**WHAT IS EXPECTED:**
Repeat the data in full and exactly. Leave the pictures out.

※

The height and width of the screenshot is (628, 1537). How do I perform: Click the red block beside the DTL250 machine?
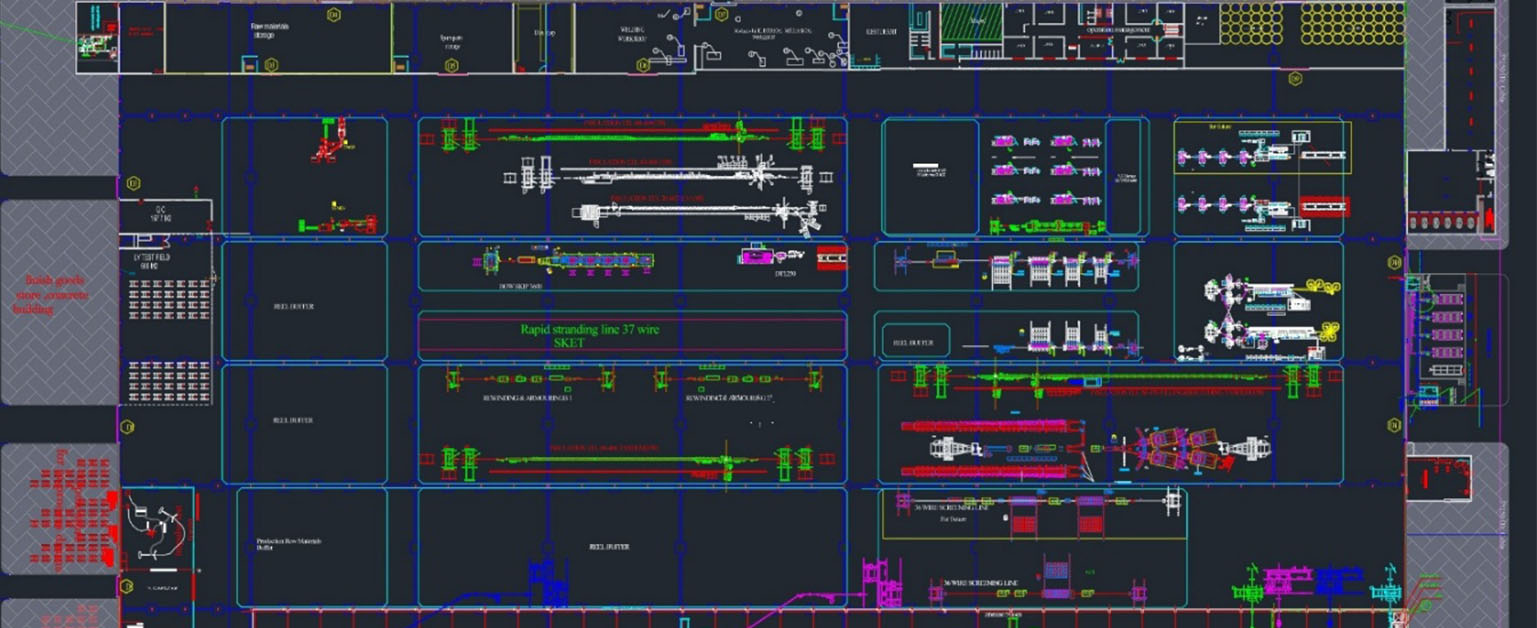(831, 258)
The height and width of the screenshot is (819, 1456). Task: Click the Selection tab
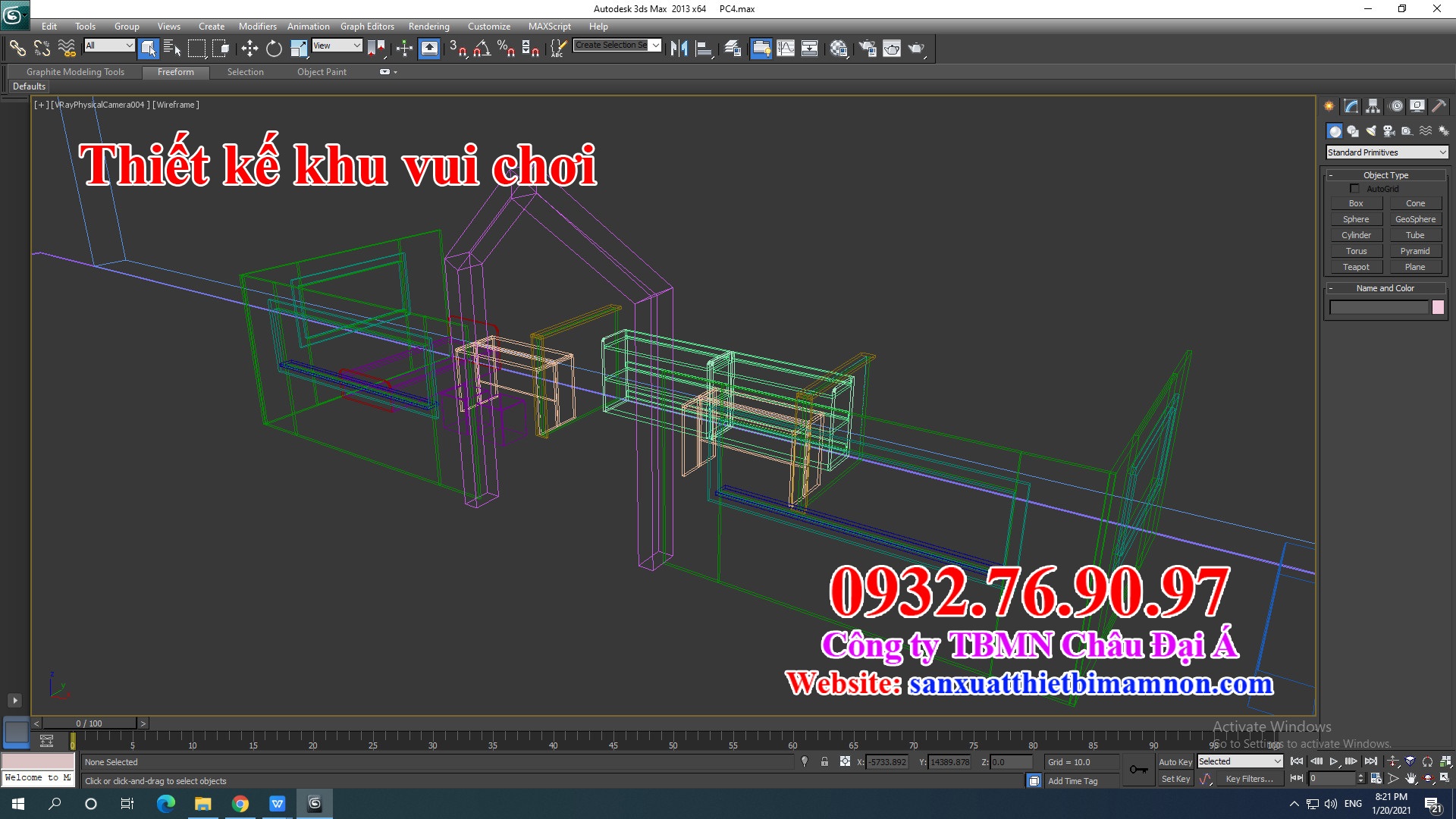[245, 71]
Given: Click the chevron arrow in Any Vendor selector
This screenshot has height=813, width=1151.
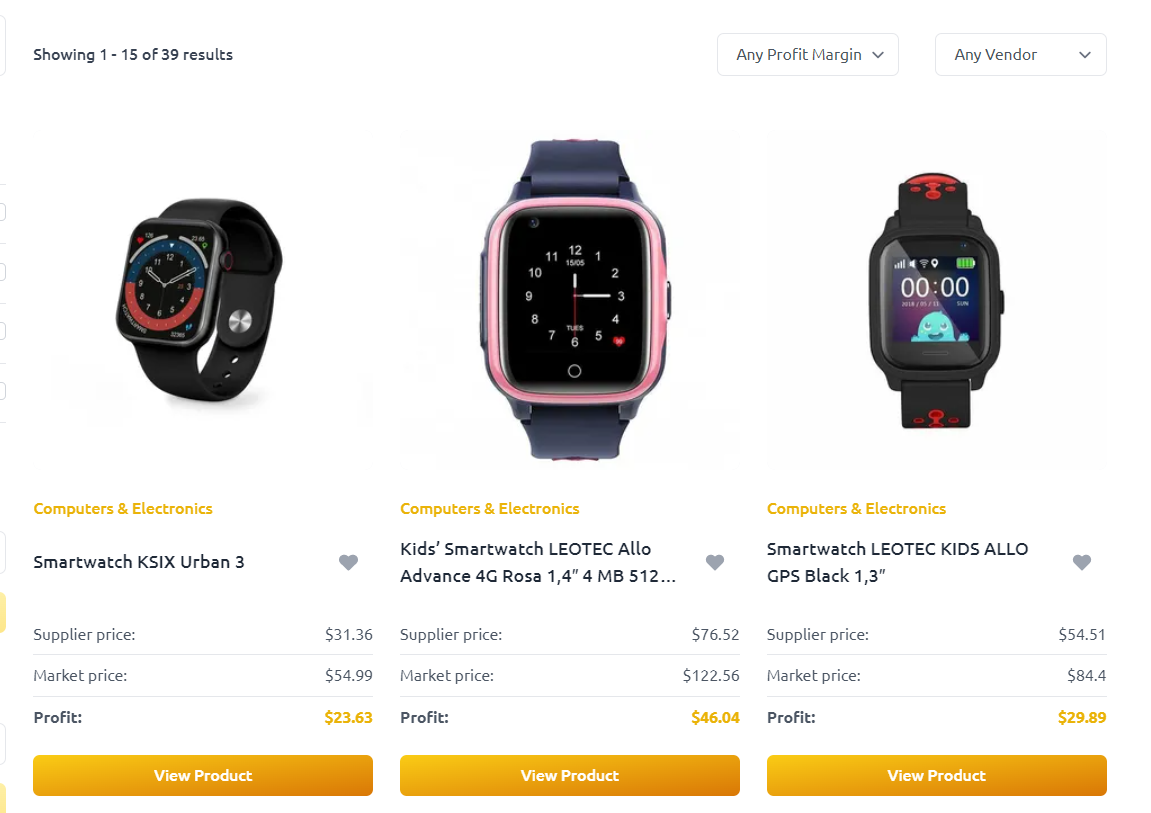Looking at the screenshot, I should click(1084, 55).
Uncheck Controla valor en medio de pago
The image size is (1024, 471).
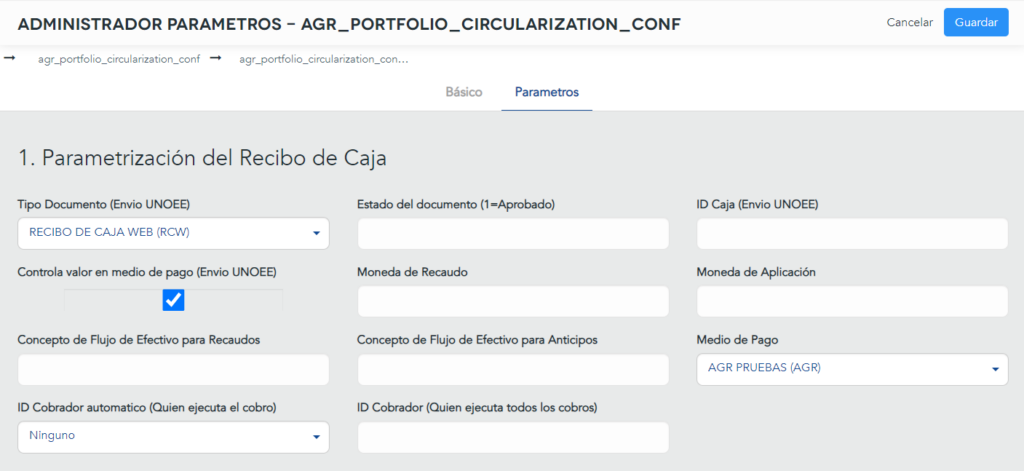[x=174, y=300]
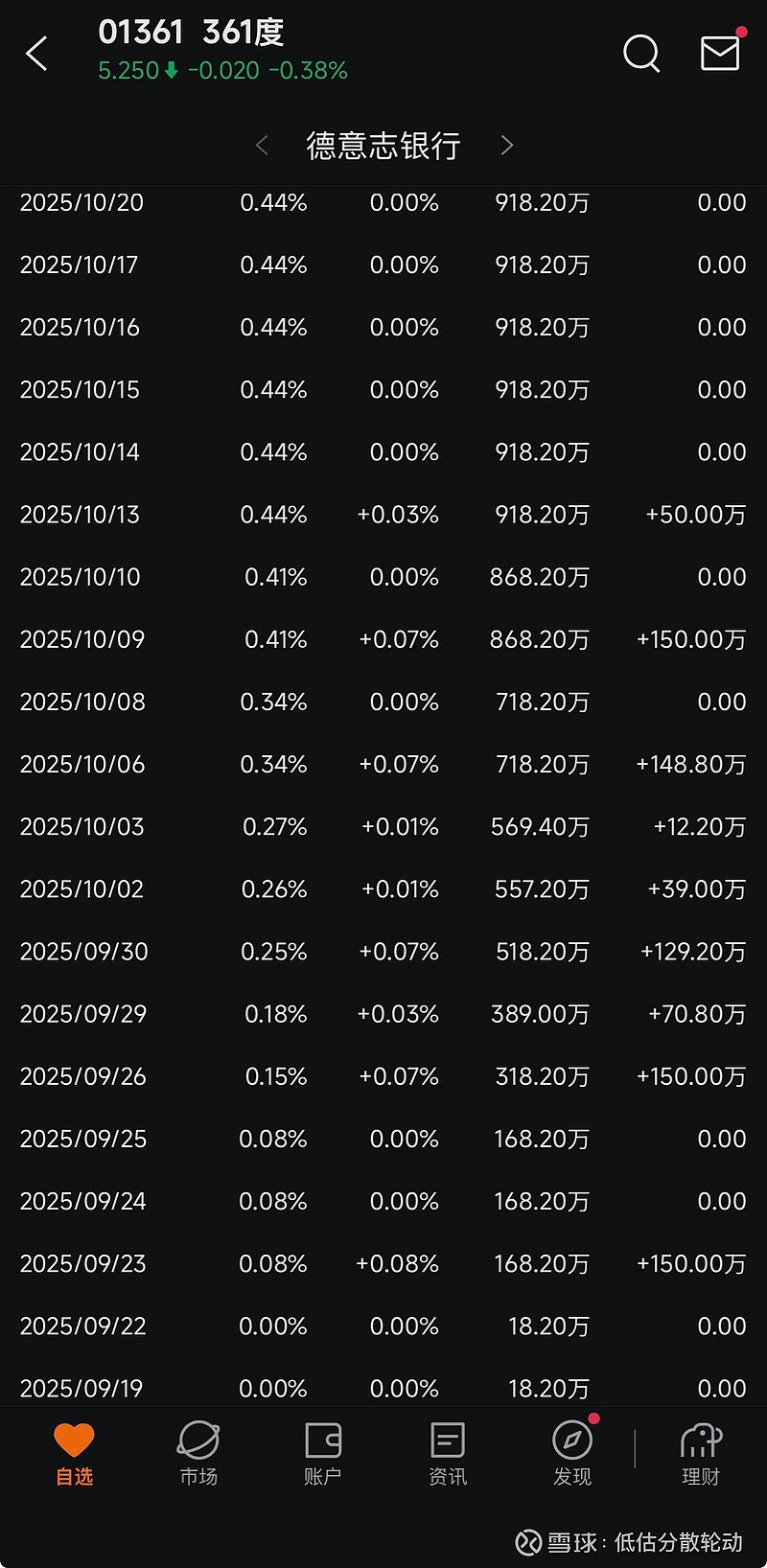Open the 自选 heart tab
The height and width of the screenshot is (1568, 767).
click(x=74, y=1453)
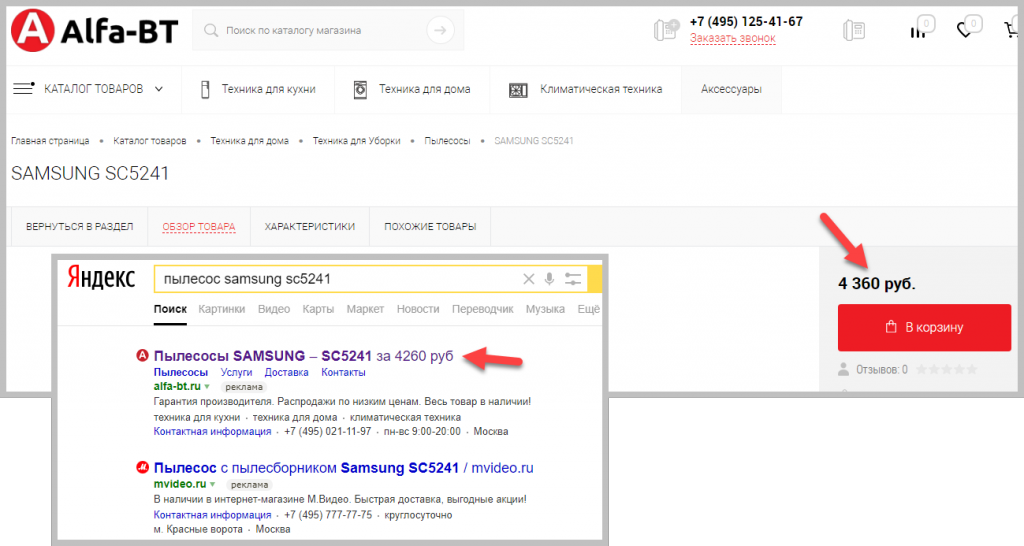Go to Пылесосы in the breadcrumb

(x=447, y=141)
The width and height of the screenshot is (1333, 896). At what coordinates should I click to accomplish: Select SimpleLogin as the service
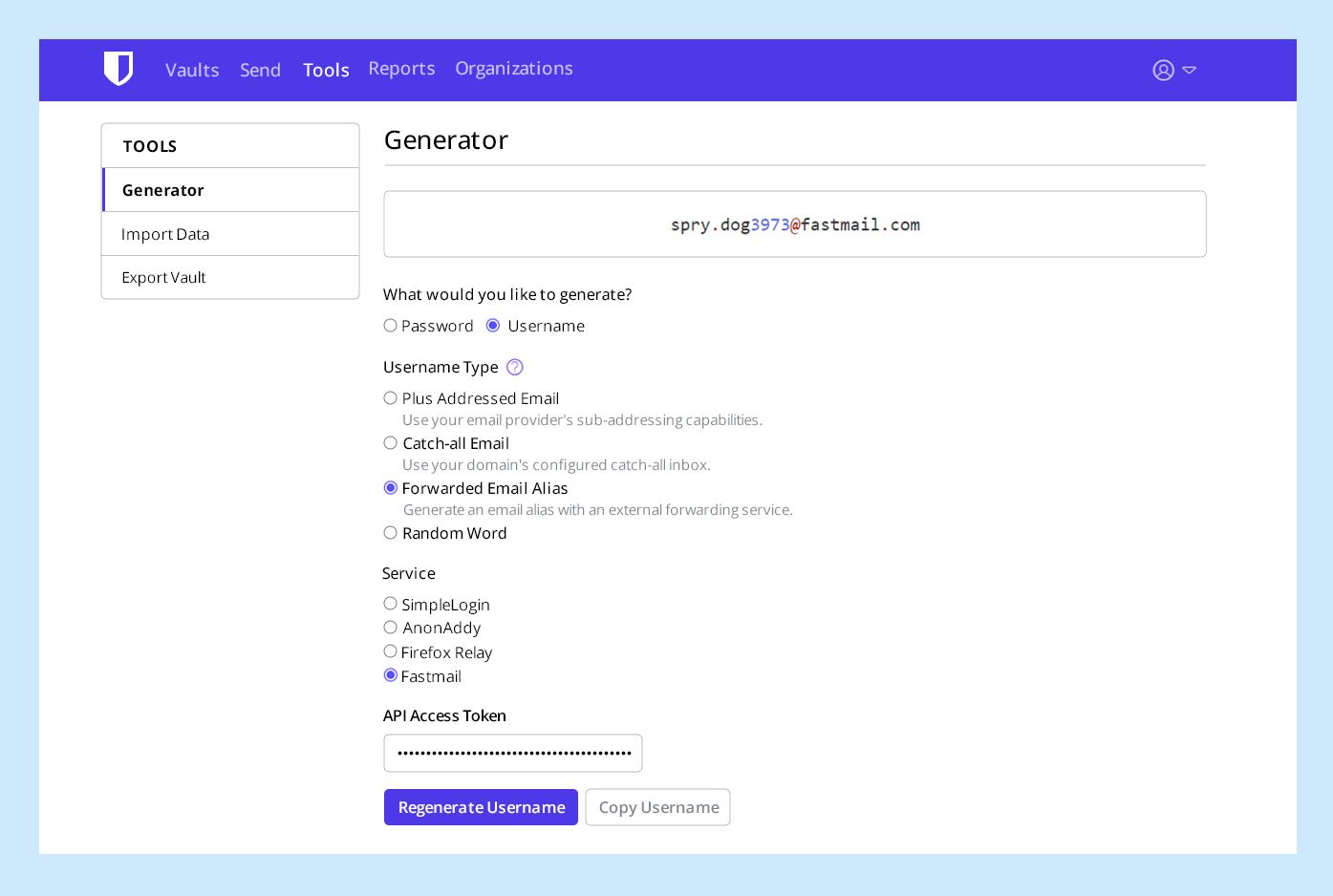click(x=391, y=604)
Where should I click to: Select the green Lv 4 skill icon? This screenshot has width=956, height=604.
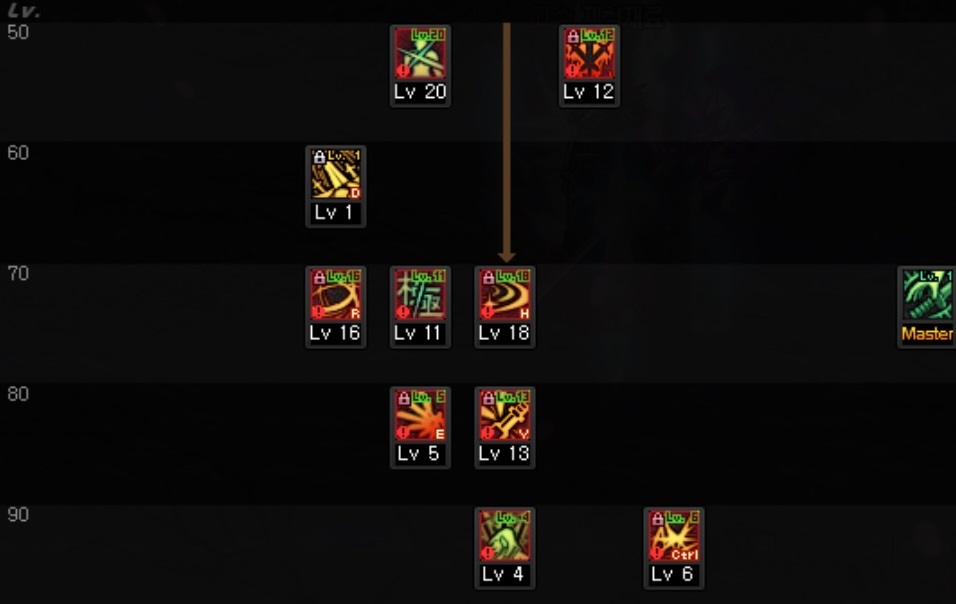[x=505, y=536]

※

**OUTPUT OF THE EXERCISE:**
The height and width of the screenshot is (628, 1537). How do I perform: Click the red block beside the DTL250 machine?
(831, 258)
The height and width of the screenshot is (819, 1456). Task: Click the Selection tab
[245, 71]
Given: Click the chevron arrow in Any Vendor selector
This screenshot has height=813, width=1151.
Looking at the screenshot, I should click(1084, 55).
Uncheck Controla valor en medio de pago
The image size is (1024, 471).
[x=174, y=300]
Open the 自选 heart tab
The height and width of the screenshot is (1568, 767).
click(x=74, y=1453)
Go to Пылесосы in the breadcrumb

(x=447, y=141)
The width and height of the screenshot is (1333, 896). At what coordinates should I click to accomplish: Select SimpleLogin as the service
click(x=391, y=604)
Where should I click to: Select the green Lv 4 skill icon? This screenshot has width=956, height=604.
[x=505, y=536]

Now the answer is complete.